The federal government opened their case against former governor Rod Blagojevich in terse and measured tones today -- and the defense roared back.
The two disparate styles mimicked the manner in which both sides have waged rhetorical warfare over the past 18 months. The government methodically laying out its case while Blagojevich was yammering and stammering and gesticulating for all -- for everyone -- to see.
The prosecution's opening arguments rested on the perception of Blagojevich as a selfish, corrupt man who tried to use the power of state government to derive personal benefit.
"Rod Blagojevich was trying to use his position as governor to get something of benefit for himself," said prosecutor Carrie Hamilton, who also opened the trial against convicted influence peddler and Blagojevich associate Tony Rezko. "When he was supposed to be asking 'What about the people of Illinois,' he was asking 'What about me?'"
Speaking calmly and methodically, Hamilton told the jurors that Blagojevich was deep in debt and struggling with payments, and that he saw President Obama's vacant Senate seat as a "golden ticket".
Hamilton described an administration where Blagojevich enlisted an inner circle which included the already convicted Tony Rezko, his chief of staff Lon Monk, who has pled guilty to corruption charges, and Chris Kelly, the Blagojevich stalwart who killed himself rather than testify against his former boss.
On a giant screen, she ticked off the alleged shakedowns: a $500,000 kickback for a pension deal; hundreds of thousands of dollars in a scheme involving the teacher’s retirement board; a demand for a fundraiser from a school needing state funds; a half million dollar demand from road builders in exchange for a new highway program; a hundred thousand dollars from one horse track owner in exchange for his signature on a racing bill; a 25 thousand dollar shakedown of Children’s Hospital; the attempted extortion of the Tribune company to gain the ouster of their editorial board; and what she said could have been a million dollar deal for Barack Obama’s senate seat.
Blagojevich, Hamilton said, began plotting these misdeeds from the first day he took office in order to line his own pockets.

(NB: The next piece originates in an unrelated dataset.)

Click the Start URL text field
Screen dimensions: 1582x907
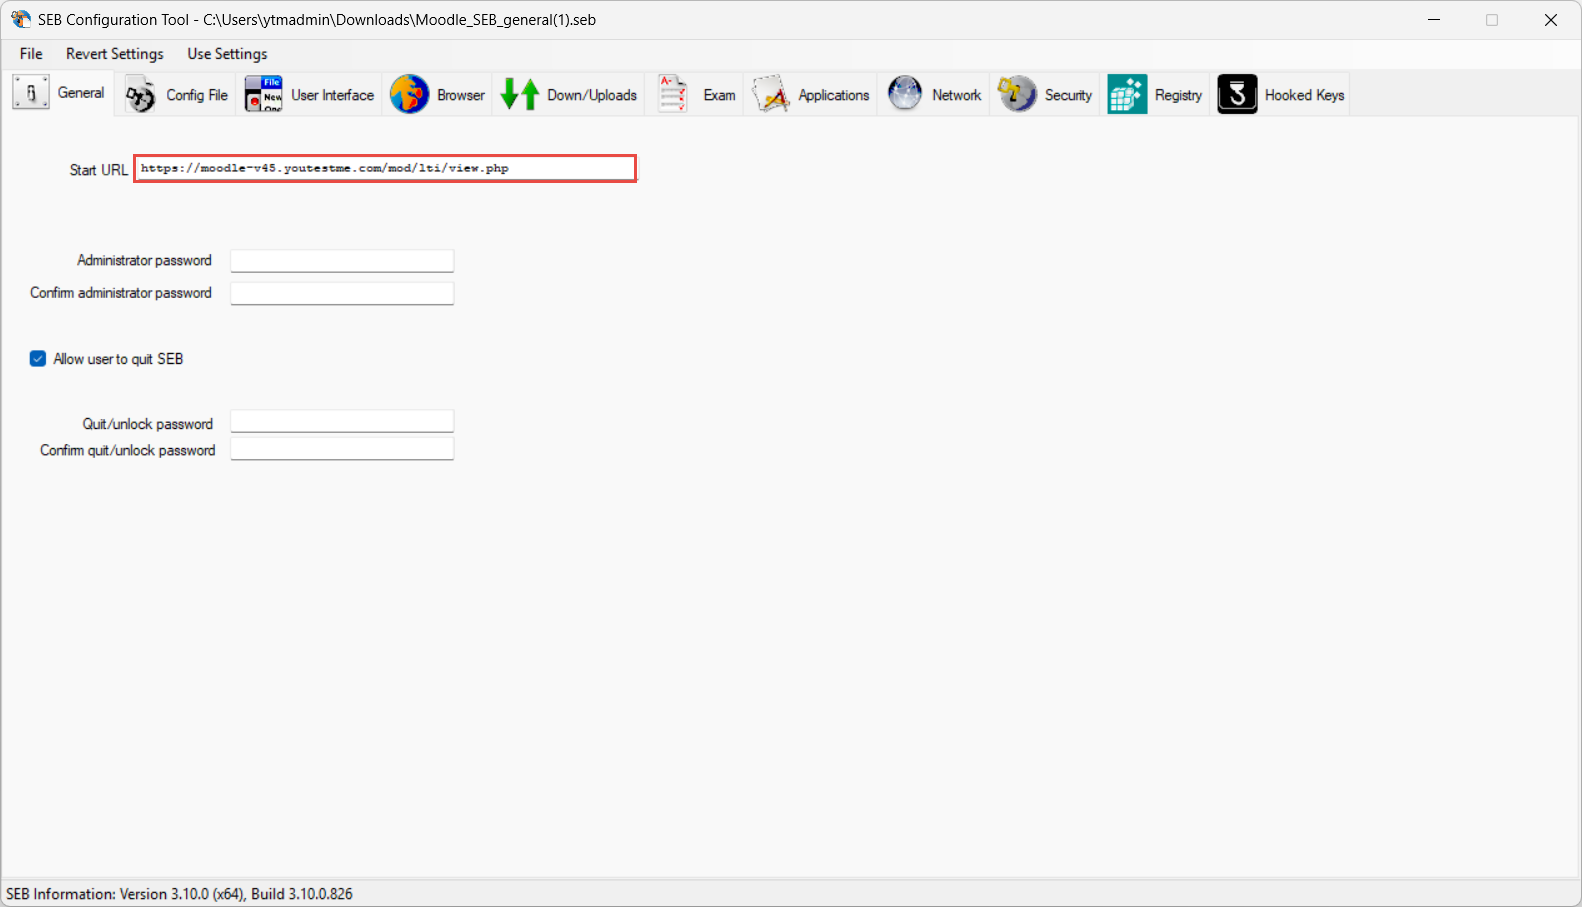[x=385, y=169]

Line his own pockets? Sam Adam Jr., responding for the defense, would have none of it, and argued if Blagojevich were trying to line his pockets, he wouldn't be penniless now.
“This is the biggest political corruption case in history,” Blagojevich's lawyer, Sam Adam Jr., thundered to the jury. “And what do they tell you? He’s broke; doesn’t have a dime!”

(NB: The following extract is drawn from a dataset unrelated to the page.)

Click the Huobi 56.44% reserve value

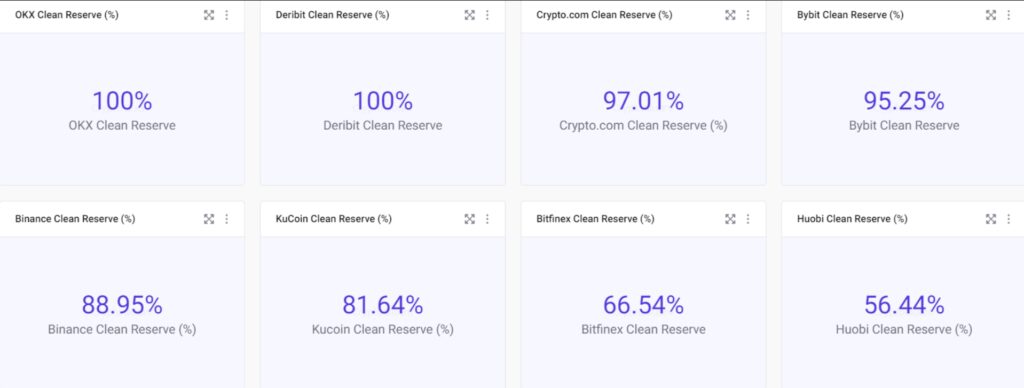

In a bombastic performance that saw the attorney criss-cross the courtroom, pound his fist, clap his hands, joke, guffaw, and even swear (albeit in the context of a quote), Adam Jr. declared that Rod Blagojevich was an honest man -- and a fool.
"That man there is as honest as the day is long," Adam Jr. said, pointing at Blagojevich. "You'll know it in your gut ... All you're going to see is he made a mistake. His judgment is horrible, horrible, horrible."
Trying to portray Blagojevich as a naive man plied by the malicious intent of his so-called friends, Adam Jr. told the jury that Blagojevich "trusted the wrong people," including Stuart Levine ("the most corrupt man ever") and Tony Rezko ("the Bernie Madoff of Chicago.").
As for Blagojevich: "He ain't corrupt," Adam Jr. said.
Blagojevich furiously took notes during the prosecution’s description of his litany of misdeeds, as the jury seemed riveted by the presentation. That jury, 11 men and 7 women, includes a young Best Buy clerk, a Marine veteran who was wounded in Lebanon and has trouble sitting for prolonged periods, and a woman who said that most of what she knew about the former governor was based on Jay Leno’s jokes about him on late night TV.
The first witness in the case, an FBI agent, will take the stand Wednesday morning.